CPEC’s modest gains notwithstanding, Pakistani reports indicate that as the long-term mega-project enters its second phase of industrialisation and technology transfer, several roadblocks, including “unresolved financial and regulatory” issues and substantial financial arrears, have cropped up in ways that could “hinder progress”.
Niggling concerns
Pakistani analysts admit that China’s investment footprint goes beyond their country and has expanded and diversified towards the Gulf countries and Southeast Asia where there are stable regulatory regimes. At the same time, Pakistan’s internal issues—exemplified in its brittle internal security situation, general economic stagnation and high energy costs—have served to deter Chinese investors.

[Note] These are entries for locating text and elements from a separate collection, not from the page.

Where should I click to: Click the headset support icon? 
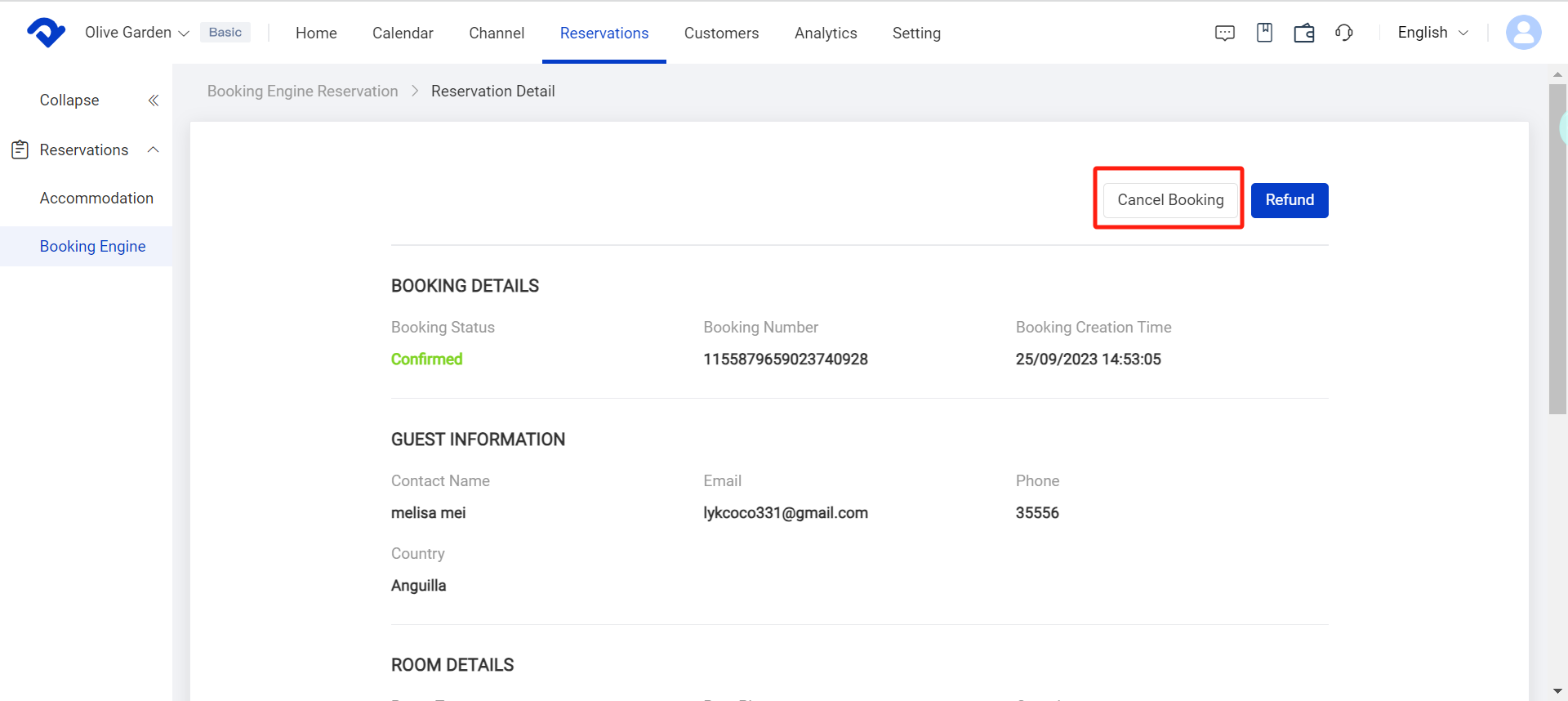pos(1344,33)
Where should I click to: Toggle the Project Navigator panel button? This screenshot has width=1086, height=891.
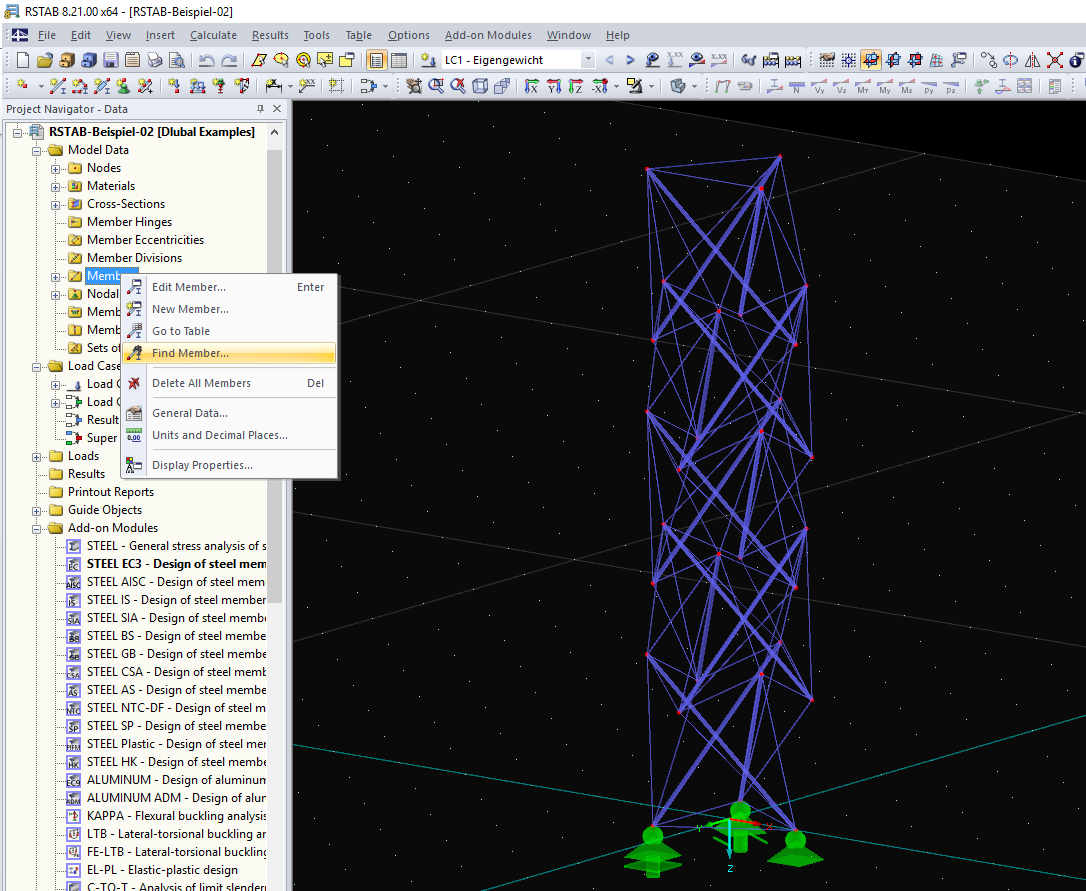376,60
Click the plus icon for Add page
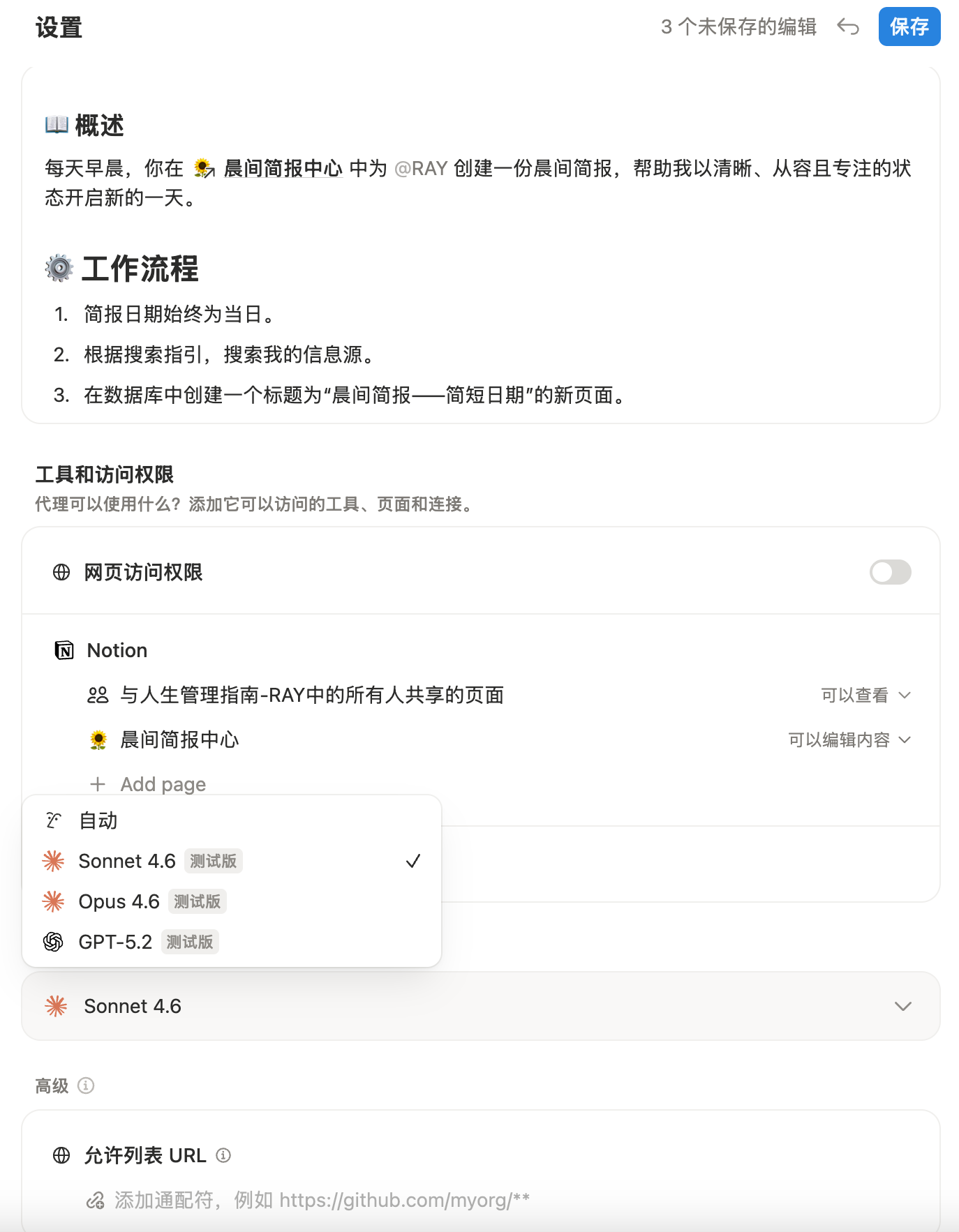This screenshot has height=1232, width=959. point(98,784)
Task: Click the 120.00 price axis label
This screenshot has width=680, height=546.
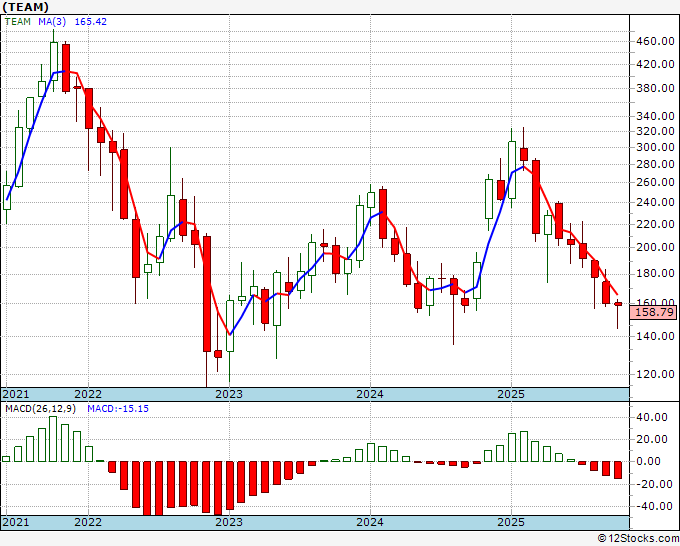Action: [x=655, y=374]
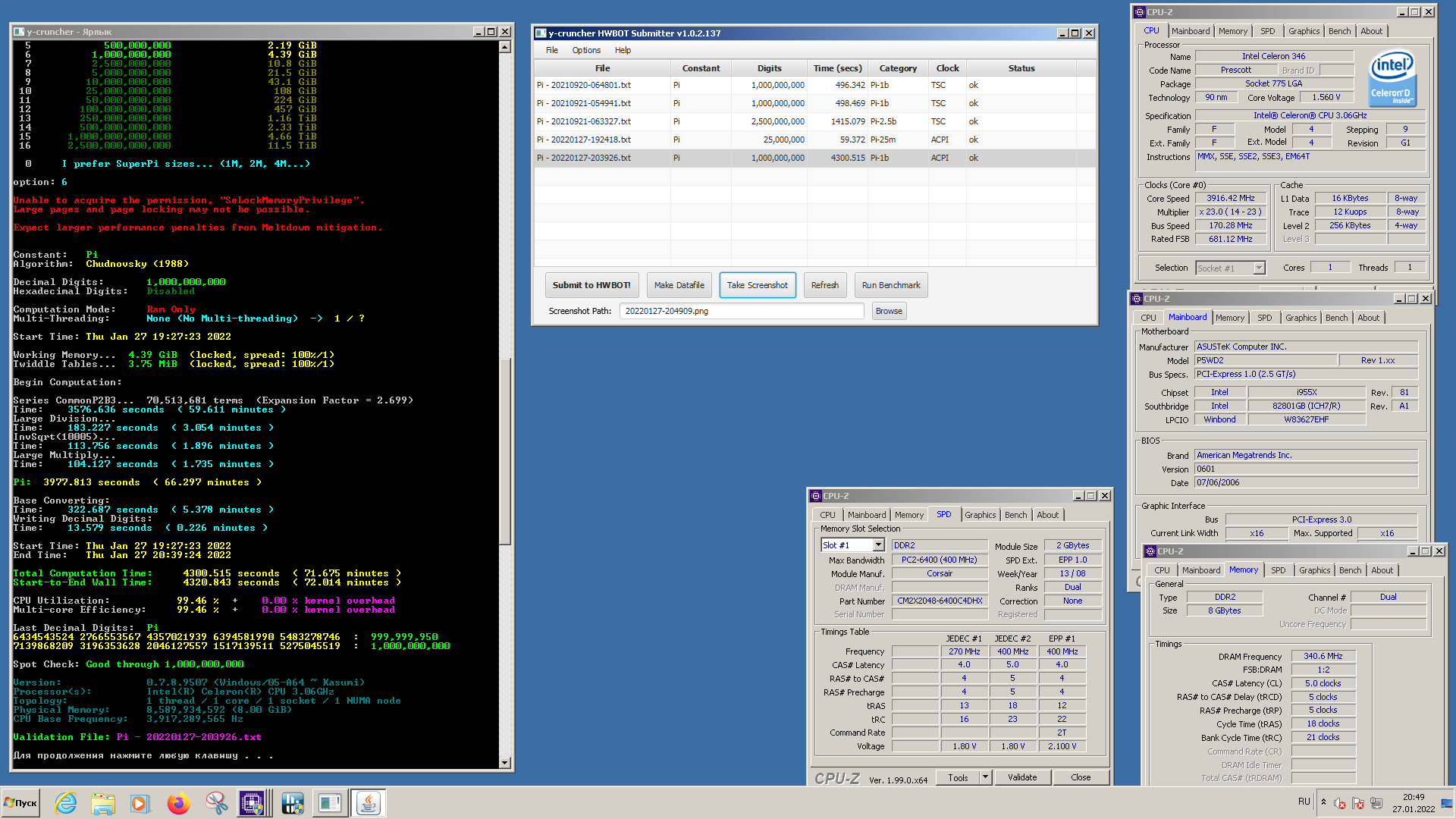This screenshot has height=819, width=1456.
Task: Open the Options menu in HWBOT Submitter
Action: pyautogui.click(x=586, y=50)
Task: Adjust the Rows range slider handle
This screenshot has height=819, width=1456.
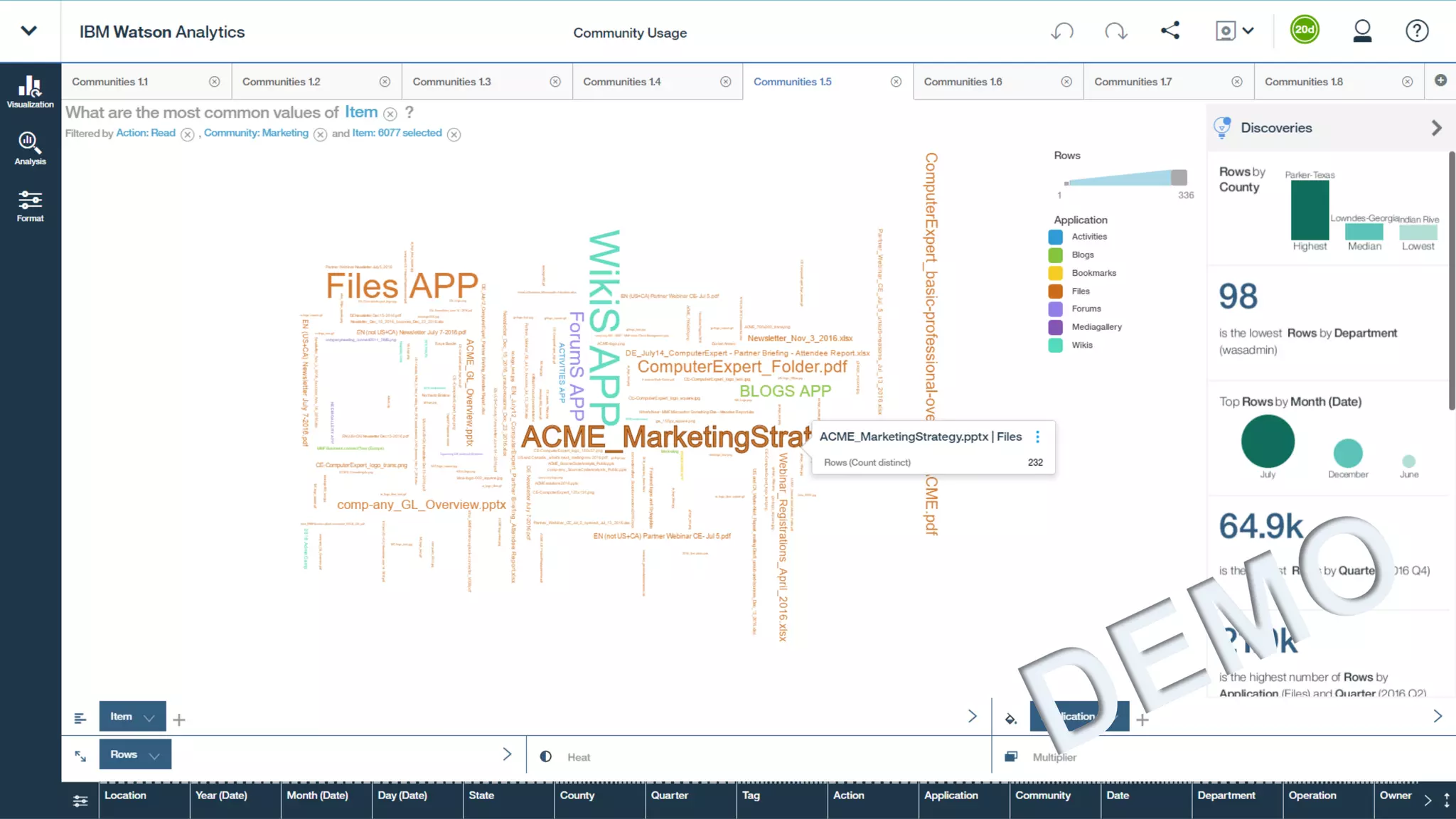Action: (1179, 177)
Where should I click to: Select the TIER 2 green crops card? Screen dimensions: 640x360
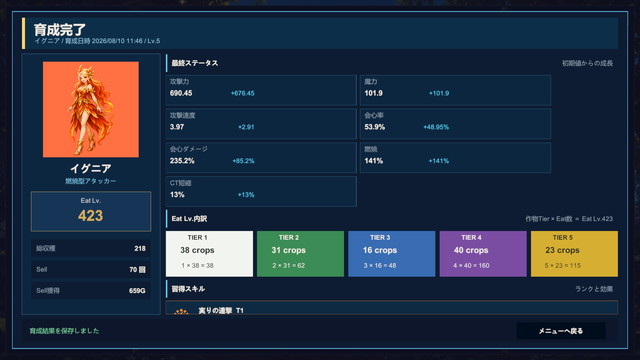click(x=300, y=254)
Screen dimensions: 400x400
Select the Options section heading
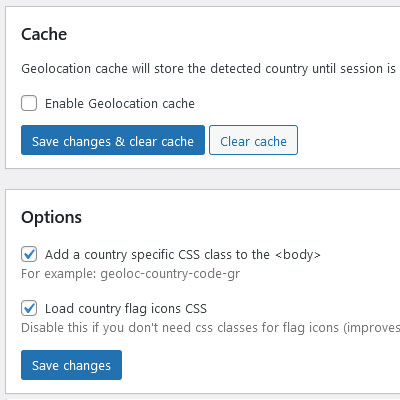(x=51, y=217)
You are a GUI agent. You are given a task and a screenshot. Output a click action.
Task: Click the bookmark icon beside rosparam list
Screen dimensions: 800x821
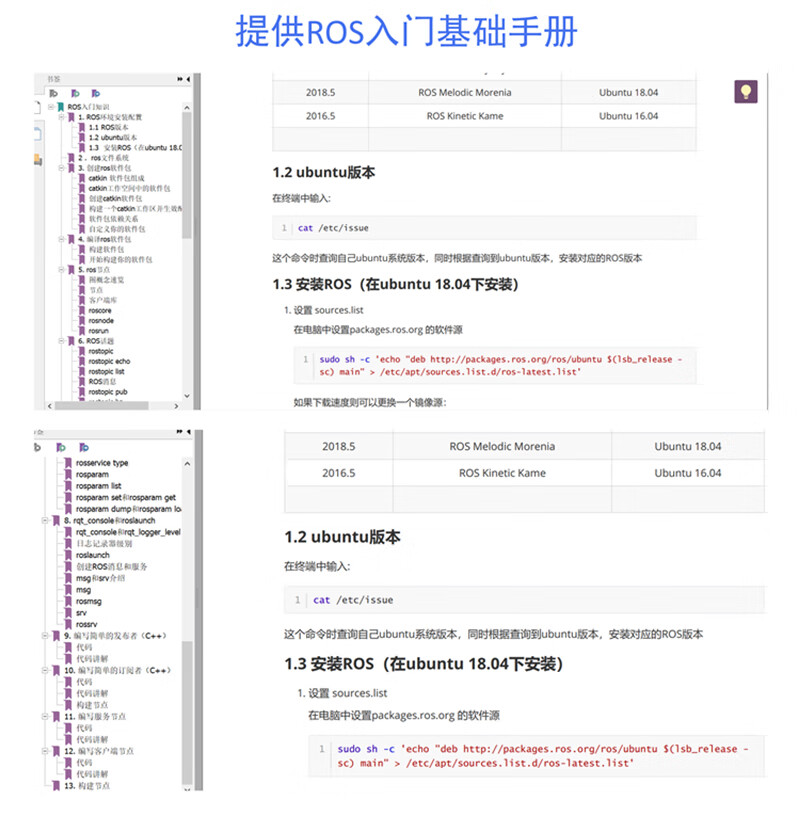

Earlier this year, Chinese Ambassador to Islamabad Jiang Zaidong offered a “compelling blueprint” to upgrade bilateral ties in ways that could be an opportunity for Pakistan. There have also been suggestions that the CPEC held potential for “deeper cooperation” by way of revitalising Pakistan’s state-owned enterprise corridors by taking lessons from China’s “successful governance models”, market-driven competition, R&D investments and global expansion.
There have also been suggestions that despite sluggish progress in building Special Economic Zones (SEZs), Pakistan is prepared to accelerate the process and take steps to attract “market-oriented enterprises”, push for cooperation in artificial intelligence, e-commerce collaborations and “third-party participation” in CPEC projects.
There are doubts that the CPEC would achieve its goals by 2030. What is certain is that irrespective of Washington’s courting of Islamabad, China will continue to work in tandem with the Pakistani establishment, mainly as a counterweight against India.
This was reflected in the recent Shanghai Cooperation Organisation (SCO) meeting in Qingdao where the Chinese side mentioned the Balochistan train hijack but completely overlooked the Pahalgam terror strike. A Beijing-New Delhi joint statement did not materialise for this very reason, which underscores the former’s continuing support to Islamabad.
Besides, regardless of the US$29 billion that Pakistan owes to China, the latter extended a US$3.4 billion loan to bolster the former’s US$14 billion foreign reserve target that will enable it to secure an IMF bailout. The Sino-Pak all-weather friendship is here to stay.
Gunjan Singh is an Associate Professor, Jindal Global Law School, O.P. Jindal Global University, Sonipat, Haryana.